Locate, in the data below, the line that contains "1511x812 pixels." and the line that contains "Expand the Tier 1 organizational unit"; reproduce exactly those two lines and every line between them, nothing more.

Start of DATA TO EXAMINE

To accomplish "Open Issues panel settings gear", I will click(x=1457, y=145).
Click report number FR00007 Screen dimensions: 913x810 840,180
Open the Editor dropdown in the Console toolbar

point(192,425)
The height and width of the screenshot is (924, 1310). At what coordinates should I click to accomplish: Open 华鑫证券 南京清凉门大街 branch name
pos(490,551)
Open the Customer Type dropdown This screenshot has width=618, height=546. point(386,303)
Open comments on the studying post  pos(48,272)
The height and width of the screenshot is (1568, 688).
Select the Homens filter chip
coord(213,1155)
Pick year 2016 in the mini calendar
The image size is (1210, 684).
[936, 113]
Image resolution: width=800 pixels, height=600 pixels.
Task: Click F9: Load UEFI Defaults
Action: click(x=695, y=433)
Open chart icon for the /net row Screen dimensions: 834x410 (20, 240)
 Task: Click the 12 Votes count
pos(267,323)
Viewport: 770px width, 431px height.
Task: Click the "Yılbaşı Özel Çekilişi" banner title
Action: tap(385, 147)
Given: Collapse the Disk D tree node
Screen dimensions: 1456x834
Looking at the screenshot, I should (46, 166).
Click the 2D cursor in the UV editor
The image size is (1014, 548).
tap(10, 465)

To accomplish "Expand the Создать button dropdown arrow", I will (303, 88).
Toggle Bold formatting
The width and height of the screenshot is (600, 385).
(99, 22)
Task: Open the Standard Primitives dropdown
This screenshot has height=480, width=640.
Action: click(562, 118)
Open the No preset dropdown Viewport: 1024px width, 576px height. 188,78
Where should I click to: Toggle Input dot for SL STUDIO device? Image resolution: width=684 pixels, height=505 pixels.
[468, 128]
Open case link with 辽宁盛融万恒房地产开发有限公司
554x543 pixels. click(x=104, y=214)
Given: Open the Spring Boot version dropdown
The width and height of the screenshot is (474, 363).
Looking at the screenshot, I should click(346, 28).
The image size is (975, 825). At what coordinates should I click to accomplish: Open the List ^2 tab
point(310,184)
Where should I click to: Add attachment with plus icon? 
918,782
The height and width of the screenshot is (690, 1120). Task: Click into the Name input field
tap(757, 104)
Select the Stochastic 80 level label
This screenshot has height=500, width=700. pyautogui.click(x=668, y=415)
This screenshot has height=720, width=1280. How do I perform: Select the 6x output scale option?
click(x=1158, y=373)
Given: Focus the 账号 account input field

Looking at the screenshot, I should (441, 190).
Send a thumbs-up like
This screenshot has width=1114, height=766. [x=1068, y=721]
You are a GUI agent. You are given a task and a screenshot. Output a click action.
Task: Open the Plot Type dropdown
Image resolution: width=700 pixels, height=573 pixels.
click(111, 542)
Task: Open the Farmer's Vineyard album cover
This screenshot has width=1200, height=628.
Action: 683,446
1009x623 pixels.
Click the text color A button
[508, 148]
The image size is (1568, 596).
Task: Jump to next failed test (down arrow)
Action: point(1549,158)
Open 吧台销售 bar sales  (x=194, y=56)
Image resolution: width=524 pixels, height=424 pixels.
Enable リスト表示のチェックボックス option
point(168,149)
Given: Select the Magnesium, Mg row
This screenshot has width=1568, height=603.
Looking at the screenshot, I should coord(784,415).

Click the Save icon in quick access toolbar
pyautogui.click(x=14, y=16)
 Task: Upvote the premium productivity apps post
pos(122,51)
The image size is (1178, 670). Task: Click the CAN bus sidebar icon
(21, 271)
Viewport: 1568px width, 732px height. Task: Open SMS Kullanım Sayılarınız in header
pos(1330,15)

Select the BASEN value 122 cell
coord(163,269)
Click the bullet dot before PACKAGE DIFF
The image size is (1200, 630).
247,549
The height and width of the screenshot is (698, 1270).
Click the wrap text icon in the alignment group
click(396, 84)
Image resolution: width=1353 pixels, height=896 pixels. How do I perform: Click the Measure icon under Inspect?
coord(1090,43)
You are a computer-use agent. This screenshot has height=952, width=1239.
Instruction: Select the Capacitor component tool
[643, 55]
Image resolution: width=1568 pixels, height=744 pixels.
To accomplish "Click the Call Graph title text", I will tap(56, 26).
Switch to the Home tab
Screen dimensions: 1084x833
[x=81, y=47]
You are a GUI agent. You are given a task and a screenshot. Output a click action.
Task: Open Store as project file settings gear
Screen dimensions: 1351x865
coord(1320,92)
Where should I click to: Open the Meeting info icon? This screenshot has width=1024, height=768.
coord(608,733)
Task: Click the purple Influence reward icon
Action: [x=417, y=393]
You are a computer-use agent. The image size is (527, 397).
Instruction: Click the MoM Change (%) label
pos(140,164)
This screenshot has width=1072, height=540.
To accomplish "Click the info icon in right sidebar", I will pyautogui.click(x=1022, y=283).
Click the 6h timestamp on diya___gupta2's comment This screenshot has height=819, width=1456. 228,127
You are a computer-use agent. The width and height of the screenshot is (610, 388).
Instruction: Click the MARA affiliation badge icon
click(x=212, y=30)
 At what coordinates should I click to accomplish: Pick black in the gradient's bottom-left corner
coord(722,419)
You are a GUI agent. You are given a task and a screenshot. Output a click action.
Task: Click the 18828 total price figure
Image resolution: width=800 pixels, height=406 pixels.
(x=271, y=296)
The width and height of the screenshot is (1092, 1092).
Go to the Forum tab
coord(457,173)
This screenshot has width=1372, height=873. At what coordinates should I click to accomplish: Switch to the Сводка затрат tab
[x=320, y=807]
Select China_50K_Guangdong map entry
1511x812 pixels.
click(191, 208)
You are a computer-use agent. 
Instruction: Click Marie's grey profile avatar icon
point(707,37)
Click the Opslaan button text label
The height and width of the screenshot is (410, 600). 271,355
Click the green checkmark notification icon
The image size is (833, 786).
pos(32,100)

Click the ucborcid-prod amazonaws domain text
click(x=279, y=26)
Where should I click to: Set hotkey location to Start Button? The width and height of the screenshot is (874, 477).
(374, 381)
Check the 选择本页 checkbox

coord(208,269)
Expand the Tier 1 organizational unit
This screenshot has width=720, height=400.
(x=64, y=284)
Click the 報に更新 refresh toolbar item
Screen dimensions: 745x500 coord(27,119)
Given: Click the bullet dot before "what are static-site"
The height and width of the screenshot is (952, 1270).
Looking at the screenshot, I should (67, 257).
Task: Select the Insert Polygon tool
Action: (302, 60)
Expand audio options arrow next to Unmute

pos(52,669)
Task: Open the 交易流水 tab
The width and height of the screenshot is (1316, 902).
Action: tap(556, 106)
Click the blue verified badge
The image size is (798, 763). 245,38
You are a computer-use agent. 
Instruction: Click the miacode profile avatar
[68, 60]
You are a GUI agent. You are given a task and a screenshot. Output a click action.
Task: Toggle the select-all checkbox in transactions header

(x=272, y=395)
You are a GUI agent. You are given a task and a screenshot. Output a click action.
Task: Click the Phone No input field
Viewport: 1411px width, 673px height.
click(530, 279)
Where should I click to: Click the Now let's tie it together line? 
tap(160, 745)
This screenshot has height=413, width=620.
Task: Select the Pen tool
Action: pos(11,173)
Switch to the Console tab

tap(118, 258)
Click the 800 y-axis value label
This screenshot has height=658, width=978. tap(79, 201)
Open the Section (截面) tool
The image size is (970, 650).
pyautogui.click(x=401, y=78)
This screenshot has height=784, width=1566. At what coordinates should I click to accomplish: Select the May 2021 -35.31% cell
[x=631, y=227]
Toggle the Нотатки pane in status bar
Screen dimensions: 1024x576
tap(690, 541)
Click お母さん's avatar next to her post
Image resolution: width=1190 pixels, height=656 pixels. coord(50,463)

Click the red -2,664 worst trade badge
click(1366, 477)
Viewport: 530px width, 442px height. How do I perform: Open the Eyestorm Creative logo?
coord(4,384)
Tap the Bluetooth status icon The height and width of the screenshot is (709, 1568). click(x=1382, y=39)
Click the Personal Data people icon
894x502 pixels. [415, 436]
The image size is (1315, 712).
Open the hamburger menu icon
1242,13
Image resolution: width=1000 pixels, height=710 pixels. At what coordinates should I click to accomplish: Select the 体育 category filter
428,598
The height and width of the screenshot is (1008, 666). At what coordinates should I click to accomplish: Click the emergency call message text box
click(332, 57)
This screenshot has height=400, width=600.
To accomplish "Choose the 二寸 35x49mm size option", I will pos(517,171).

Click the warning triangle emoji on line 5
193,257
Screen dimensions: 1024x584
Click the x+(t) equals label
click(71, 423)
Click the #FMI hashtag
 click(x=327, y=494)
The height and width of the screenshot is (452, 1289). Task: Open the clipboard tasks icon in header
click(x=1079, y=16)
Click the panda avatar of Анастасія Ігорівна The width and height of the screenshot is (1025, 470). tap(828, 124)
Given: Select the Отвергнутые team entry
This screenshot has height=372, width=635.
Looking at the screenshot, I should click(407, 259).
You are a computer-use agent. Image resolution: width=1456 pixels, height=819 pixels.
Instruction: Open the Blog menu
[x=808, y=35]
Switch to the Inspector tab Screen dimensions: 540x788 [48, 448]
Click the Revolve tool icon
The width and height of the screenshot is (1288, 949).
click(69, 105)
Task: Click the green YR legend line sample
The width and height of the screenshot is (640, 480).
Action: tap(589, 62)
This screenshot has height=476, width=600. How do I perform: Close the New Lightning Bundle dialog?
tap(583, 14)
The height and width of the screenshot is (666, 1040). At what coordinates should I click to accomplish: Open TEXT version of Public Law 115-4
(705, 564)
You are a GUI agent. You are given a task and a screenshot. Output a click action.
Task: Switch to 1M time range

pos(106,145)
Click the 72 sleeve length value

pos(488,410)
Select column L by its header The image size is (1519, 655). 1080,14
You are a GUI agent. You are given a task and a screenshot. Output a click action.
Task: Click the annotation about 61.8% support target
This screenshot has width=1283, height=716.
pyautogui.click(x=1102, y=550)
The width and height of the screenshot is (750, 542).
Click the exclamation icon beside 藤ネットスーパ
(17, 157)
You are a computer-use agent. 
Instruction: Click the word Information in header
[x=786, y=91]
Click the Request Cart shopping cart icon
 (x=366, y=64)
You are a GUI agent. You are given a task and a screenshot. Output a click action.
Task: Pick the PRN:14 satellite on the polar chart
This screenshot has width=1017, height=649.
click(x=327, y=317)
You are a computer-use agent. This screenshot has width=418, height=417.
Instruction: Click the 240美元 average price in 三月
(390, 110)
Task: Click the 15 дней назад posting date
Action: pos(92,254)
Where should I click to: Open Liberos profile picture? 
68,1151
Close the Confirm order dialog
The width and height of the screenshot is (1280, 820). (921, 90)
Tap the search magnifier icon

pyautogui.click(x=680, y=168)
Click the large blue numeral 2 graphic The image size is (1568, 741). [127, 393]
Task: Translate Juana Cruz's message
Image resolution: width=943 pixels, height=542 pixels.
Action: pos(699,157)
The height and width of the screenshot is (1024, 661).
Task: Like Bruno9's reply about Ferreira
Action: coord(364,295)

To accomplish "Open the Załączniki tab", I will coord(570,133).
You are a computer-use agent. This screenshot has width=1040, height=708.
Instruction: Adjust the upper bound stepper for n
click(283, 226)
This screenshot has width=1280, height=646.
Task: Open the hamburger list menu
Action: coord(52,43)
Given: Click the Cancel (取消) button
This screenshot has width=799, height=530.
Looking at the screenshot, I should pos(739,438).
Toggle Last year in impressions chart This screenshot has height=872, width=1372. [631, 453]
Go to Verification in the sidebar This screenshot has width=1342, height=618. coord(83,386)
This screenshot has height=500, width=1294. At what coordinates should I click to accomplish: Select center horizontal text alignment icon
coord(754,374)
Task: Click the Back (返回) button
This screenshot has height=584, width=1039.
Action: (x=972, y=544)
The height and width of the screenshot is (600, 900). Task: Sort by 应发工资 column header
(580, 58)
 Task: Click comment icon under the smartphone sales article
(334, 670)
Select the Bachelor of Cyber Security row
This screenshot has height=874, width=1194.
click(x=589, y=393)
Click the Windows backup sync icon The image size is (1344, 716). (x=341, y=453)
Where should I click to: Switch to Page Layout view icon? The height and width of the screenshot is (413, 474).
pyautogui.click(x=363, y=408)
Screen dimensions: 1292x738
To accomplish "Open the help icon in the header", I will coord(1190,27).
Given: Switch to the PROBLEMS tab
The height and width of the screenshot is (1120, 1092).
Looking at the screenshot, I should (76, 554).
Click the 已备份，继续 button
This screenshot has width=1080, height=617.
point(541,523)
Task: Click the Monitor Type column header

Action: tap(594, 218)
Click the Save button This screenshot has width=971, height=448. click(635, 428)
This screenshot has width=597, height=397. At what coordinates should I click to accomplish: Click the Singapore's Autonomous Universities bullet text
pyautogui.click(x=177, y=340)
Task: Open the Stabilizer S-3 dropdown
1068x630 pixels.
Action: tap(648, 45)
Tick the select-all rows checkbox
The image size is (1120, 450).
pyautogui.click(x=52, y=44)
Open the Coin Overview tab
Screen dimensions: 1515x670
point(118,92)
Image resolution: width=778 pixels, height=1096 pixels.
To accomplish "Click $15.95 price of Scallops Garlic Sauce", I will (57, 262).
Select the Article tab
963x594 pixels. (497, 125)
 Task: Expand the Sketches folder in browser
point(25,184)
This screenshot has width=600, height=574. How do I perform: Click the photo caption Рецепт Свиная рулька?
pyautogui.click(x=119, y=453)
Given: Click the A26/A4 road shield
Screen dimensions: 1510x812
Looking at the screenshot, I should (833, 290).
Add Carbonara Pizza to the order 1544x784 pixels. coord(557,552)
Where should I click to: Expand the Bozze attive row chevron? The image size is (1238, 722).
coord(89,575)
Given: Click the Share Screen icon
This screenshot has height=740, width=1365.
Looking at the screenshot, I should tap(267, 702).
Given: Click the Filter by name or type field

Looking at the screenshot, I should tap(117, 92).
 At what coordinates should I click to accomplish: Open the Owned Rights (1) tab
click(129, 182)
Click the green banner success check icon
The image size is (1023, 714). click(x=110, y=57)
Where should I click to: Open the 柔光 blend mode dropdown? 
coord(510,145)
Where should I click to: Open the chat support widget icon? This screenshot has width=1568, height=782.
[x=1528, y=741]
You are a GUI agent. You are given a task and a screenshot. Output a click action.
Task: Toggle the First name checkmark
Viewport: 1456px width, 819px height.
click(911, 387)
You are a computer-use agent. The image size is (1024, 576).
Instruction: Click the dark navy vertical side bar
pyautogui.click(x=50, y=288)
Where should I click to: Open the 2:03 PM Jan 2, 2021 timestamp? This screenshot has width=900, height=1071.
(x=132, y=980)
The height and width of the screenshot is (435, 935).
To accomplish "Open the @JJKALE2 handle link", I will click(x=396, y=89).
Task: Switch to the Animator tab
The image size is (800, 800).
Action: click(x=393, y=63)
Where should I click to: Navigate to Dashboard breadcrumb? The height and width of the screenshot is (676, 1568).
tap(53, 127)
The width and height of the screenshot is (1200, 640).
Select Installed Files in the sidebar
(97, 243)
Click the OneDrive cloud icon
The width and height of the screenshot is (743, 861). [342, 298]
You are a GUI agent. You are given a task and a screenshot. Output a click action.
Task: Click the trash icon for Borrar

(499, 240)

End of DATA TO EXAMINE

__EXERCISE ANSWER__.
1511x812 pixels.
click(191, 208)
You are a computer-use agent. 
Instruction: Click Marie's grey profile avatar icon
point(707,37)
Click the Opslaan button text label
The height and width of the screenshot is (410, 600). 271,355
Click the green checkmark notification icon
The image size is (833, 786).
pos(32,100)

Click the ucborcid-prod amazonaws domain text
click(x=279, y=26)
Where should I click to: Set hotkey location to Start Button? The width and height of the screenshot is (874, 477).
(374, 381)
Check the 选择本页 checkbox

coord(208,269)
Expand the Tier 1 organizational unit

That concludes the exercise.